Produce an exact copy of the lines from the line containing "Click the print icon button" through the last line of the entries below, and only those lines.

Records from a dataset
#####
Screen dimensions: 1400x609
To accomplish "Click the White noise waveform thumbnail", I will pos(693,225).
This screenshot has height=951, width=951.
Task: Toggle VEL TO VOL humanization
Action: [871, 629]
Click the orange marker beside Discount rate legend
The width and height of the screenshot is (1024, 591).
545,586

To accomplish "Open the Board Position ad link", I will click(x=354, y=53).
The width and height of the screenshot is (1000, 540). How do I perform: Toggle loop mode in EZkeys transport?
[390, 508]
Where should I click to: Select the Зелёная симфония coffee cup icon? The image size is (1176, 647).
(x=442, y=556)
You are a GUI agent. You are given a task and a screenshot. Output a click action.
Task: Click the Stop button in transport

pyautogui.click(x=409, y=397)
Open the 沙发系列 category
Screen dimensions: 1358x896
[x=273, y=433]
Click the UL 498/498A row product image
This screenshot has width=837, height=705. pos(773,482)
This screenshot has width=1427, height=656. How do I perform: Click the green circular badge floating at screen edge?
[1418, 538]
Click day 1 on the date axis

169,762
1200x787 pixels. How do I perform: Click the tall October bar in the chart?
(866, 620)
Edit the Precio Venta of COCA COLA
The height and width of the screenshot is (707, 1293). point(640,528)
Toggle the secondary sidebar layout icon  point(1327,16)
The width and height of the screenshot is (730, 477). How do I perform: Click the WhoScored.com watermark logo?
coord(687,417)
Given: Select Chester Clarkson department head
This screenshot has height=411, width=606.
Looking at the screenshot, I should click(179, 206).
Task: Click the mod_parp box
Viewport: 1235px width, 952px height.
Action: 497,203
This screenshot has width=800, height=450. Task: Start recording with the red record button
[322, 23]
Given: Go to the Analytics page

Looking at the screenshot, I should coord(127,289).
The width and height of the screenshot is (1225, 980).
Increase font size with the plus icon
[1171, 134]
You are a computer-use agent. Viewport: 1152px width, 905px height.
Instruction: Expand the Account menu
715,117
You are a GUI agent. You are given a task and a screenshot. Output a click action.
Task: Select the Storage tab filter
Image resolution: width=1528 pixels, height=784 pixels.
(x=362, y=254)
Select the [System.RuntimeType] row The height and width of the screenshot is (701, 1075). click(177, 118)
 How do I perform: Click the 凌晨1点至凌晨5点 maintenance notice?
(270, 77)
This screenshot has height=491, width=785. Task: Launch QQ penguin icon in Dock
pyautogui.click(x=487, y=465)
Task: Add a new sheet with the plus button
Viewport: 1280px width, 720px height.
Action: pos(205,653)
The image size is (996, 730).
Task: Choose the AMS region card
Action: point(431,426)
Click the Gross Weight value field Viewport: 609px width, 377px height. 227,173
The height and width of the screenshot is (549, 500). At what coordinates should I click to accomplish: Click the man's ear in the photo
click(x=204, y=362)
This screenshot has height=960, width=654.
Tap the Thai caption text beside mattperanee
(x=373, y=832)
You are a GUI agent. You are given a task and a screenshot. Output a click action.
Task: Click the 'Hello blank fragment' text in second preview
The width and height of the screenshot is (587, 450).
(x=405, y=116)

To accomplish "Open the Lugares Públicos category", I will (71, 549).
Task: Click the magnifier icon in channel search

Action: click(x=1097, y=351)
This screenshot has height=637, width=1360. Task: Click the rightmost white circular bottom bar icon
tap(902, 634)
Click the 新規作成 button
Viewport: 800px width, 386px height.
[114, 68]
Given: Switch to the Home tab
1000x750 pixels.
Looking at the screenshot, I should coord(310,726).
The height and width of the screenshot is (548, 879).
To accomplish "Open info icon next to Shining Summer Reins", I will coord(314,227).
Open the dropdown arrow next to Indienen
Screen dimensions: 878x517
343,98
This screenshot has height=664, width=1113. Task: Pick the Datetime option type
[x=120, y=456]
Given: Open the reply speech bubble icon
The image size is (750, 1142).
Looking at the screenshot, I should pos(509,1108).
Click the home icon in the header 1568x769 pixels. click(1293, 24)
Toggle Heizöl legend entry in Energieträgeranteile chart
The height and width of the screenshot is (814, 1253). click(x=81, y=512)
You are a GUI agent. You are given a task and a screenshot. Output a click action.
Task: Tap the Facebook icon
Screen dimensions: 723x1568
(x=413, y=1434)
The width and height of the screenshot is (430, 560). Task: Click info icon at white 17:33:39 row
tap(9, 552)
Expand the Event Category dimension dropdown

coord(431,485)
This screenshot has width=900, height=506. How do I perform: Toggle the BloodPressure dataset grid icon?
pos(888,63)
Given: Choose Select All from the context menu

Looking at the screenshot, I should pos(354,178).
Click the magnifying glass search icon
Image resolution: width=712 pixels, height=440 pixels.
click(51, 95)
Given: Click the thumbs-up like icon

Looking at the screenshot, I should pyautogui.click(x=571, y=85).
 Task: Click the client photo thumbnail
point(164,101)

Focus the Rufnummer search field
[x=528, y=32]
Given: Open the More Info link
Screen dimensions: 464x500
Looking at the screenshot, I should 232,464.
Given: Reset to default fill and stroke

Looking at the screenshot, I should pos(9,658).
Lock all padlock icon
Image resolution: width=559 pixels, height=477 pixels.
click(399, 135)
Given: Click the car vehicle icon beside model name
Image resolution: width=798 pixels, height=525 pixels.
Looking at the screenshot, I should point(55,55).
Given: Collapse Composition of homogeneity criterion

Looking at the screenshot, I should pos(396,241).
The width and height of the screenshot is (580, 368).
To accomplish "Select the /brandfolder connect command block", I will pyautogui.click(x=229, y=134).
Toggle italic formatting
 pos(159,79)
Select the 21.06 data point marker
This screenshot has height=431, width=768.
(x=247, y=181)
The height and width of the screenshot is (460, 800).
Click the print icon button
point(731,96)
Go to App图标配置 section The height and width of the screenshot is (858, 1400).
#####
> [Answer]:
Click the print icon button
point(731,96)
Go to App图标配置 section The height and width of the screenshot is (858, 1400).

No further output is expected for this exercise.